The stage-and cell-specific expression of the Bombyx mori diapause hormone-pheromone biosynthesis activating neuropeptide (BomDH-PBAN) gene in the transformed Drosophila

Abstract

The diapause hormone (DH) -pheromone biosynthesis activating neuropeptide (PBAN) gene (BomDH-PBAN gene) of the silkworm, Bombyx mori encodes a polyprotein precursor from which DH is released to act on induction of embryonic diapause. We prepared a construct consisting of 7kb of 5' upstream region of the BomDH-PBAN gene fused with the lacZ reporter gene, and successfully introduced it into Drosophila germ line by the P-elementmediated transformation method. Expression of the reporter gene was monitored by enzyme activity and immunoreactivity from embryonic stage to adult stage. At the embryonic stage (stage 11-16), reporter gene expression was found in some cells of the antennomaxillary complex (AMC), the abdominal subepidermal layer at the lateral sides and the posterior spiracles.
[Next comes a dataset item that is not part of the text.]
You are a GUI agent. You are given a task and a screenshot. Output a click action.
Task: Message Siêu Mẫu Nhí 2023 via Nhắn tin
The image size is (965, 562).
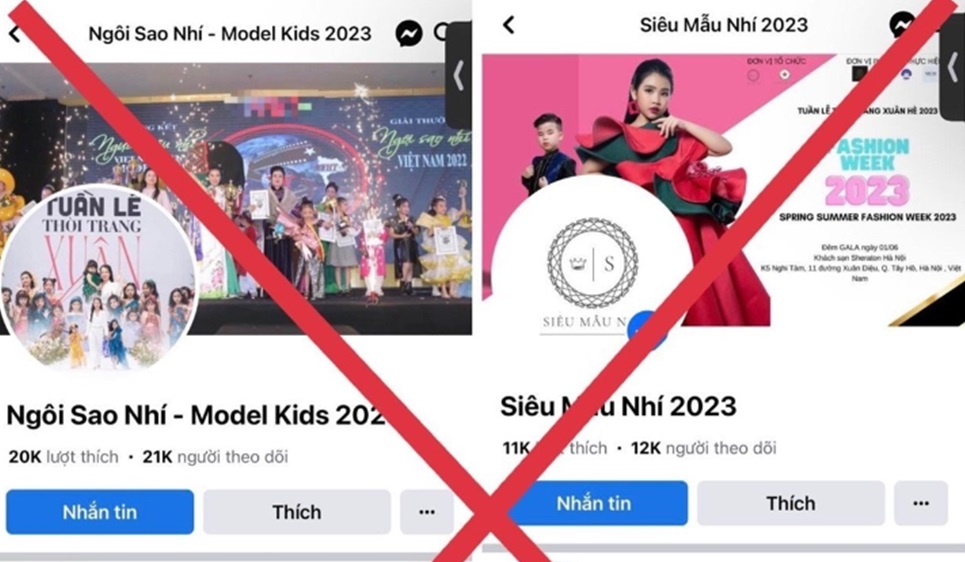coord(594,503)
At the larval stage, some cells in the suboesophageal and the abdominal neuromere in the central nervous system (CNS) became stained clearly. From pupariation to adult eclosion, six ventromedial cells in the abdominal neuromere expressed the reporter gene. Immunocytochemistry using anti-FXPRL-NH2 neuropeptide serum identically traced the same ventromedial cells in the larval abdominal neuromere. Thus, we succeeded in generation of Drosophila melanogaster lines transformed with the BomDH-PBAN gene that should provide an ideal system to analyze the regulation mechanism of the BomDH-PBAN gene expression.